Another year I didn't make it to Dallas
 
Those comments are so appropriate today; I wish the Democrats were in agreement with this.

I disagree.

I think the Democrats would wholeheartedly agree. And somebody needs to quote JFK's line "Ask not what your country can do for you, but what you can do for your country," to the Iraqi people.
 
f by a "Liberal" they mean someone who looks ahead and not behind, someone who welcomes new ideas without rigid reactions, someone who cares about the welfare of the people -- their health, their housing, their schools, their jobs, their civil rights, and their civil liberties -- someone who believes we can break through the stalemate and suspicions that grip us in our policies abroad, if that is what they mean by a "Liberal," then I'm proud to say I'm a "Liberal."
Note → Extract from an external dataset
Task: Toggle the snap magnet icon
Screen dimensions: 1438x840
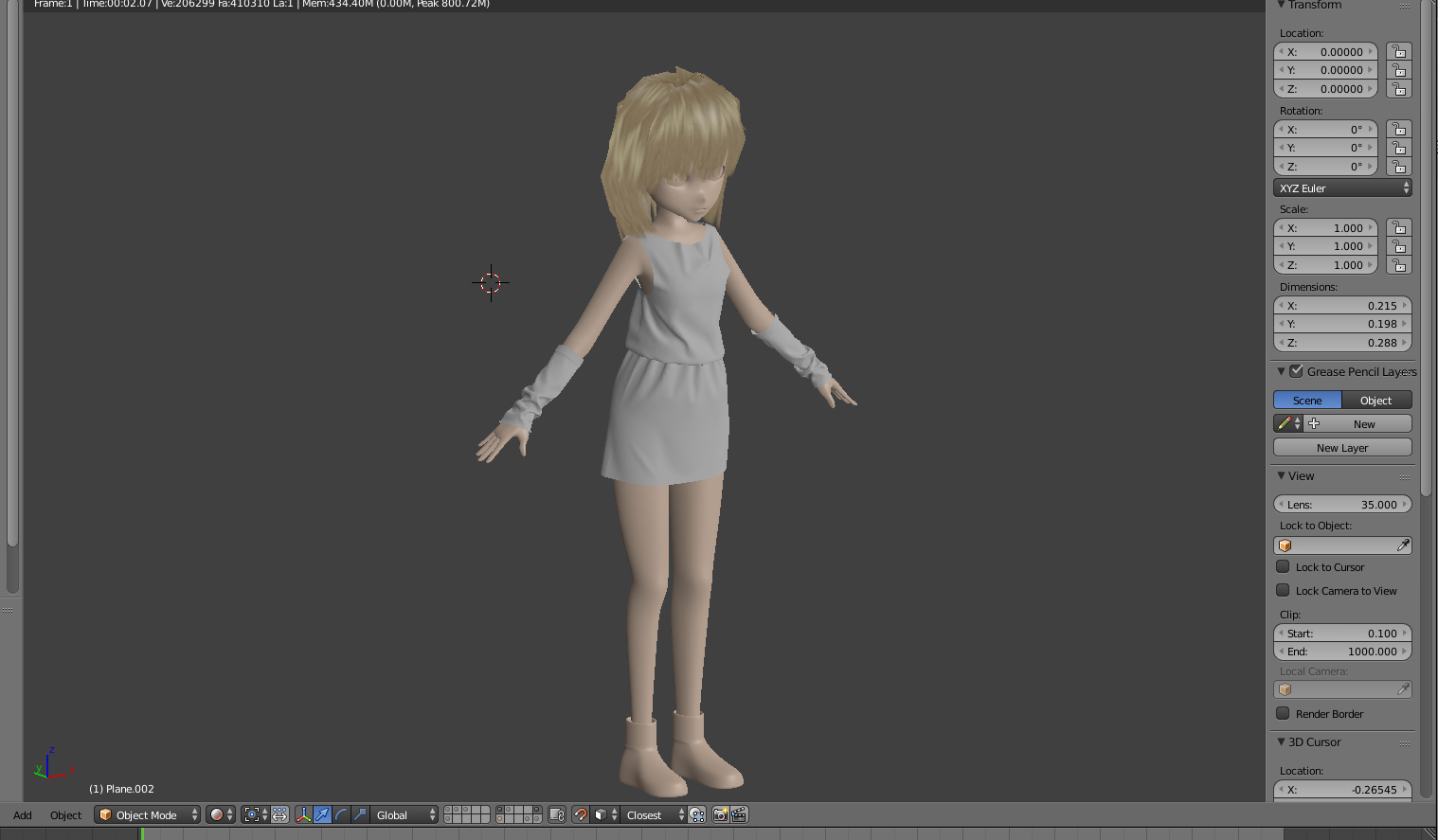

--JFK, September 14, 1960.
 
The most overrated politician in American history, and the first packaged candidate as well. A tribute to his father's ambition.
 
JFK has enough electoral votes (303-219) to win in spite of the Illinois outcome. Nixon knew that and did not contest the result. There was also vote mischief in Texas, but JFK still would have won.
 
JFK has enough electoral votes (303-219) to win in spite of the Illinois outcome. Nixon knew that and did not contest the result. There was also vote mischief in Texas, but JFK still would have won.
Still in all, doesn't the vote of the dead count for anything anymore.:dunno:
 
I think its a little niave to say that the Kennedy Administration was the reason why the civil Rights Act got pushed through Congress and the Senate becuase a REpublican Congress and Senate it should be noted approved of the civil Rights and Voting Rights Acts of 1964 and 1965, guys. It should also be noted that the Southern Dems were fighting tooth and nail the results of the Civil Rights pushs of both Kennedy and LBJ, with guys like Wallace in alabama and Lester Maddox in Georgia and full blown segregationists in Birmingham and Selma and Bull connors tactics in Alabama.

Just as a note, the Dems pretty much lost the South after the 1960's becuase of the Nixon's Administration;s southenr Strategy and Wallace pretty much handing it over to the Republicans.

I dont think the Dems have ever come close to getting it back, sure their have been sme inroadsto getting it back, but it will be a long time before the whole South becomes a Democratic stronghold agian
 
The most overrated politician in American history, and the first packaged candidate as well. A tribute to his father's ambition.

I am so glad you said it.

Also, lets not forget how he disgraced his wife and (in general) his marriage.